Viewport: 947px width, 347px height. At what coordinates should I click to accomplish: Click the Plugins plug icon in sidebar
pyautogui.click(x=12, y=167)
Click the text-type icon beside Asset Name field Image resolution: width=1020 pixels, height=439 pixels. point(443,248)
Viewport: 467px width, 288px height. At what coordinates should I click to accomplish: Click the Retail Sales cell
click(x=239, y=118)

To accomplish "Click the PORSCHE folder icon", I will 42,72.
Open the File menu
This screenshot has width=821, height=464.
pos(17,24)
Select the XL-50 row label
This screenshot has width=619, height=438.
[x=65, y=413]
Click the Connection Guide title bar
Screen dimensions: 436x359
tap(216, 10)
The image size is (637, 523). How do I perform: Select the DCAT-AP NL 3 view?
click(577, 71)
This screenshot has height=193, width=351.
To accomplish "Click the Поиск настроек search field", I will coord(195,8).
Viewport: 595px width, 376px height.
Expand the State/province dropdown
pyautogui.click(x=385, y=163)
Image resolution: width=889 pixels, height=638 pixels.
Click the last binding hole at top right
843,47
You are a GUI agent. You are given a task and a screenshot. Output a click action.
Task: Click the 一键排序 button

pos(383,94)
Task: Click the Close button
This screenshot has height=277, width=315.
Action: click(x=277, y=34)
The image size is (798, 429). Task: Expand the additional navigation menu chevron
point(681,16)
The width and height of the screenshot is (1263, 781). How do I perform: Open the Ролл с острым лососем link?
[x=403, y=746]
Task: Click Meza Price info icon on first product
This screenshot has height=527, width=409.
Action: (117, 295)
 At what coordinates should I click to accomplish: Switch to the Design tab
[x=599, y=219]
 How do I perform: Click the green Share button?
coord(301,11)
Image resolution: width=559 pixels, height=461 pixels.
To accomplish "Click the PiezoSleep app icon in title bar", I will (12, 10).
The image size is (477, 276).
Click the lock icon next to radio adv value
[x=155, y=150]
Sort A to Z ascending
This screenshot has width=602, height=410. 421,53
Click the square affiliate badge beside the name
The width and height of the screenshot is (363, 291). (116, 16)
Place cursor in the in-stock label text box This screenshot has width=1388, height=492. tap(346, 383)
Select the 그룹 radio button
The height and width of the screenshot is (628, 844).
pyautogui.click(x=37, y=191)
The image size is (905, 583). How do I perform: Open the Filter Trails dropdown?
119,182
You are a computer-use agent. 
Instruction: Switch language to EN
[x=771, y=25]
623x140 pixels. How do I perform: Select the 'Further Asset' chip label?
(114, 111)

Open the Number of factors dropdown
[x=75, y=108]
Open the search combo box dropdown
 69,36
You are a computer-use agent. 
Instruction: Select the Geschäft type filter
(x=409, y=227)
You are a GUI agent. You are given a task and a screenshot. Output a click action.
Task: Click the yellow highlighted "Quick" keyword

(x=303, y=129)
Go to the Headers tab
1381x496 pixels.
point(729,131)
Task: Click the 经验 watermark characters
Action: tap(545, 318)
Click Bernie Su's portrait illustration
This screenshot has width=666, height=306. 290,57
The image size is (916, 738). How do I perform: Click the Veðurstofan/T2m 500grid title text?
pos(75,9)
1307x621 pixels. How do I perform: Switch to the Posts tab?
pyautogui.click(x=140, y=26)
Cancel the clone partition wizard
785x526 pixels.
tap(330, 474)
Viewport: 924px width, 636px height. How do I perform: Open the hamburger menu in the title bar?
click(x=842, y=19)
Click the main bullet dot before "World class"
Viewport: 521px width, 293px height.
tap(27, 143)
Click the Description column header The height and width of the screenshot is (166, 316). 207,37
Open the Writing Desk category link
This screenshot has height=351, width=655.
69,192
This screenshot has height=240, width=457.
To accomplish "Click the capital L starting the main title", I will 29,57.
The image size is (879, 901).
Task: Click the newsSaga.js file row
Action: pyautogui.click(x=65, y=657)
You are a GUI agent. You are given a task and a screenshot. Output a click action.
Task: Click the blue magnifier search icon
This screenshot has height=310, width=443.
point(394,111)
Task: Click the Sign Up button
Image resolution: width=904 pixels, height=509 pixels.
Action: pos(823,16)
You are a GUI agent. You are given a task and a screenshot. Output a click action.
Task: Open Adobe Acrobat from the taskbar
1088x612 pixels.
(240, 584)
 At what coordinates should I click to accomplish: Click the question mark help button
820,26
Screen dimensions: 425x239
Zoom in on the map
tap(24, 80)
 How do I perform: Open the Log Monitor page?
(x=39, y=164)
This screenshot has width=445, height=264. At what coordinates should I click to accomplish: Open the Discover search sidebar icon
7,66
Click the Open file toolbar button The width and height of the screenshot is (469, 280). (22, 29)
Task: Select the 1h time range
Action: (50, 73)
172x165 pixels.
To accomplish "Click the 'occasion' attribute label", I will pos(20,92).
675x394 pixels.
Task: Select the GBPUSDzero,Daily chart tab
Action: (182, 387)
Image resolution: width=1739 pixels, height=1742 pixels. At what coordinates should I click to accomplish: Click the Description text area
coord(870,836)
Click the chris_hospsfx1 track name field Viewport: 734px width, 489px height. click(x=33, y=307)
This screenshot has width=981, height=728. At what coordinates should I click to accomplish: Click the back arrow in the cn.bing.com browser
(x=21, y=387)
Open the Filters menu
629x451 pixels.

### Try it
Extract every entry above as it appears.

### Solution
Viewport: 947px width, 347px height. At what coordinates should I click to accomplish: Click the Plugins plug icon in sidebar
pyautogui.click(x=12, y=167)
Click the text-type icon beside Asset Name field Image resolution: width=1020 pixels, height=439 pixels. point(443,248)
Viewport: 467px width, 288px height. At what coordinates should I click to accomplish: Click the Retail Sales cell
click(x=239, y=118)

To accomplish "Click the PORSCHE folder icon", I will 42,72.
Open the File menu
This screenshot has width=821, height=464.
pos(17,24)
Select the XL-50 row label
This screenshot has width=619, height=438.
[x=65, y=413]
Click the Connection Guide title bar
Screen dimensions: 436x359
tap(216, 10)
The image size is (637, 523). How do I perform: Select the DCAT-AP NL 3 view?
click(577, 71)
This screenshot has height=193, width=351.
To accomplish "Click the Поиск настроек search field", I will coord(195,8).
Viewport: 595px width, 376px height.
Expand the State/province dropdown
pyautogui.click(x=385, y=163)
Image resolution: width=889 pixels, height=638 pixels.
Click the last binding hole at top right
843,47
You are a GUI agent. You are given a task and a screenshot. Output a click action.
Task: Click the 一键排序 button

pos(383,94)
Task: Click the Close button
This screenshot has height=277, width=315.
Action: click(x=277, y=34)
The image size is (798, 429). Task: Expand the additional navigation menu chevron
point(681,16)
The width and height of the screenshot is (1263, 781). How do I perform: Open the Ролл с острым лососем link?
[x=403, y=746]
Task: Click Meza Price info icon on first product
This screenshot has height=527, width=409.
Action: (117, 295)
 At what coordinates should I click to accomplish: Switch to the Design tab
[x=599, y=219]
 How do I perform: Click the green Share button?
coord(301,11)
Image resolution: width=559 pixels, height=461 pixels.
To accomplish "Click the PiezoSleep app icon in title bar", I will (12, 10).
The image size is (477, 276).
Click the lock icon next to radio adv value
[x=155, y=150]
Sort A to Z ascending
This screenshot has width=602, height=410. 421,53
Click the square affiliate badge beside the name
The width and height of the screenshot is (363, 291). (116, 16)
Place cursor in the in-stock label text box This screenshot has width=1388, height=492. tap(346, 383)
Select the 그룹 radio button
The height and width of the screenshot is (628, 844).
pyautogui.click(x=37, y=191)
The image size is (905, 583). How do I perform: Open the Filter Trails dropdown?
119,182
You are a computer-use agent. 
Instruction: Switch language to EN
[x=771, y=25]
623x140 pixels. How do I perform: Select the 'Further Asset' chip label?
(114, 111)

Open the Number of factors dropdown
[x=75, y=108]
Open the search combo box dropdown
 69,36
You are a computer-use agent. 
Instruction: Select the Geschäft type filter
(x=409, y=227)
You are a GUI agent. You are given a task and a screenshot. Output a click action.
Task: Click the yellow highlighted "Quick" keyword

(x=303, y=129)
Go to the Headers tab
1381x496 pixels.
point(729,131)
Task: Click the 经验 watermark characters
Action: tap(545, 318)
Click Bernie Su's portrait illustration
This screenshot has width=666, height=306. 290,57
The image size is (916, 738). How do I perform: Click the Veðurstofan/T2m 500grid title text?
pos(75,9)
1307x621 pixels. How do I perform: Switch to the Posts tab?
pyautogui.click(x=140, y=26)
Cancel the clone partition wizard
785x526 pixels.
tap(330, 474)
Viewport: 924px width, 636px height. How do I perform: Open the hamburger menu in the title bar?
click(x=842, y=19)
Click the main bullet dot before "World class"
Viewport: 521px width, 293px height.
tap(27, 143)
Click the Description column header The height and width of the screenshot is (166, 316). 207,37
Open the Writing Desk category link
This screenshot has height=351, width=655.
69,192
This screenshot has height=240, width=457.
To accomplish "Click the capital L starting the main title", I will 29,57.
The image size is (879, 901).
Task: Click the newsSaga.js file row
Action: pyautogui.click(x=65, y=657)
You are a GUI agent. You are given a task and a screenshot. Output a click action.
Task: Click the blue magnifier search icon
This screenshot has height=310, width=443.
point(394,111)
Task: Click the Sign Up button
Image resolution: width=904 pixels, height=509 pixels.
Action: pos(823,16)
You are a GUI agent. You are given a task and a screenshot. Output a click action.
Task: Open Adobe Acrobat from the taskbar
1088x612 pixels.
(240, 584)
 At what coordinates should I click to accomplish: Click the question mark help button
820,26
Screen dimensions: 425x239
Zoom in on the map
tap(24, 80)
 How do I perform: Open the Log Monitor page?
(x=39, y=164)
This screenshot has width=445, height=264. At what coordinates should I click to accomplish: Open the Discover search sidebar icon
7,66
Click the Open file toolbar button The width and height of the screenshot is (469, 280). (22, 29)
Task: Select the 1h time range
Action: (50, 73)
172x165 pixels.
To accomplish "Click the 'occasion' attribute label", I will pos(20,92).
675x394 pixels.
Task: Select the GBPUSDzero,Daily chart tab
Action: (182, 387)
Image resolution: width=1739 pixels, height=1742 pixels. At what coordinates should I click to accomplish: Click the Description text area
coord(870,836)
Click the chris_hospsfx1 track name field Viewport: 734px width, 489px height. click(x=33, y=307)
This screenshot has width=981, height=728. At what coordinates should I click to accomplish: Click the back arrow in the cn.bing.com browser
(x=21, y=387)
Open the Filters menu
629x451 pixels.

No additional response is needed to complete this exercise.